A High-Resolution Global Dataset of Extreme Sea Levels, Tides, and Storm Surges, Including Future Projections
The world’s coastal areas are increasingly at risk of coastal flooding due to sea-level rise. We present a novel global dataset of extreme sea levels, the Coastal Dataset for the Evaluation of Climate Impact (CoDEC), which can be used to accurately map the impact of climate change on coastal regions around the world. The third generation Global Tide and Surge Model, with a coastal resolution of 2.5 km (1.25 km in Europe), was used to simulate extreme sea levels for the ERA5 climate reanalysis from 1979 to 2017, as well as for future climate scenarios from 2040 to 2100. The validation against observed sea levels demonstrated a good performance, and the annual maxima had a mean bias of -0.04 m, which is 50% lower than the mean bias of the previous GTSR dataset. By the end of the century (2071-2100), it is projected that the 1 in 10-year water levels will have increased 0.34 m on average for RCP4.5, while some locations may experience increases of up to 0.5 m.
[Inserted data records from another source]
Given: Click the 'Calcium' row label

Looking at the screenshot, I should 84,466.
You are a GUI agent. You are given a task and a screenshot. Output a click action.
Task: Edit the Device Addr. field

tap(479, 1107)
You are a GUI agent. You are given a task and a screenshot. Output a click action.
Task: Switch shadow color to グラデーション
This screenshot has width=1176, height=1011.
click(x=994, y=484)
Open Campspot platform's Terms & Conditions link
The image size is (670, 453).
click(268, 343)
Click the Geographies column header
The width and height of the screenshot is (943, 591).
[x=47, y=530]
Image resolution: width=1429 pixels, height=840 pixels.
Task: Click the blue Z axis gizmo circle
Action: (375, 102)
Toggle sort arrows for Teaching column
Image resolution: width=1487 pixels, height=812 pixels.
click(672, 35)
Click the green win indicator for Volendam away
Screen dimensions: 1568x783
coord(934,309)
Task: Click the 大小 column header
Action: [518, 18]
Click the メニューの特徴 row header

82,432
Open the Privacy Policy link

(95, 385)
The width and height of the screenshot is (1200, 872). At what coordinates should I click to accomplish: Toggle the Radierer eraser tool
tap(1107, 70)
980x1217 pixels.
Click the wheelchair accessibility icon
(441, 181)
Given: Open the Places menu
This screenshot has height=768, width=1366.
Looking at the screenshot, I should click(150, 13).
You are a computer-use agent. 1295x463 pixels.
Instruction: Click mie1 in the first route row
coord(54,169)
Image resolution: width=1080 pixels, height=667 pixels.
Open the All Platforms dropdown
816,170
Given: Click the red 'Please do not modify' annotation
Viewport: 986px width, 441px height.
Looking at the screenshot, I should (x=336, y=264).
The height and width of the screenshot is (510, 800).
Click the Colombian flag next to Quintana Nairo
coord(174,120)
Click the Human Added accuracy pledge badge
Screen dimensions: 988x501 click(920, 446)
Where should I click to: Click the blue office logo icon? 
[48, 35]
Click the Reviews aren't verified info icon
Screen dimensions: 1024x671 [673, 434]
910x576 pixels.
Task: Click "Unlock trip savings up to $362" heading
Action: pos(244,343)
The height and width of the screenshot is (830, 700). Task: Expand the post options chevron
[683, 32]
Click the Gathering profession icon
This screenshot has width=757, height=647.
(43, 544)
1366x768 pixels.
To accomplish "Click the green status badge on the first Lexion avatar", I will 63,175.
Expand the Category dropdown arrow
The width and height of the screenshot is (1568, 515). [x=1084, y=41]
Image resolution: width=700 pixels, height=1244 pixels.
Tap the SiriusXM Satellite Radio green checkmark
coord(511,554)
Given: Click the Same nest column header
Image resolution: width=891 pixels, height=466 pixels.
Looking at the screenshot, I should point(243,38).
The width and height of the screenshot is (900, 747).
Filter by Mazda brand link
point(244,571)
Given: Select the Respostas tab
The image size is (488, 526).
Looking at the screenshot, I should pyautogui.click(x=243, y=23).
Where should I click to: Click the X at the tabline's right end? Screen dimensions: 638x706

The change in return levels is largely driven by sea-level rise, although at some locations changes in storms surges and interaction with tides amplify the impact of sea-level rise with changes up to 0.2 m. By presenting an application of the CoDEC dataset to the city of Copenhagen, we demonstrate how climate impact indicators derived from simulation can contribute to an understanding of climate impact on a local scale. Moreover, the CoDEC output locations are designed to be used as boundary conditions for regional models, and we envisage that they will be used for dynamic downscaling.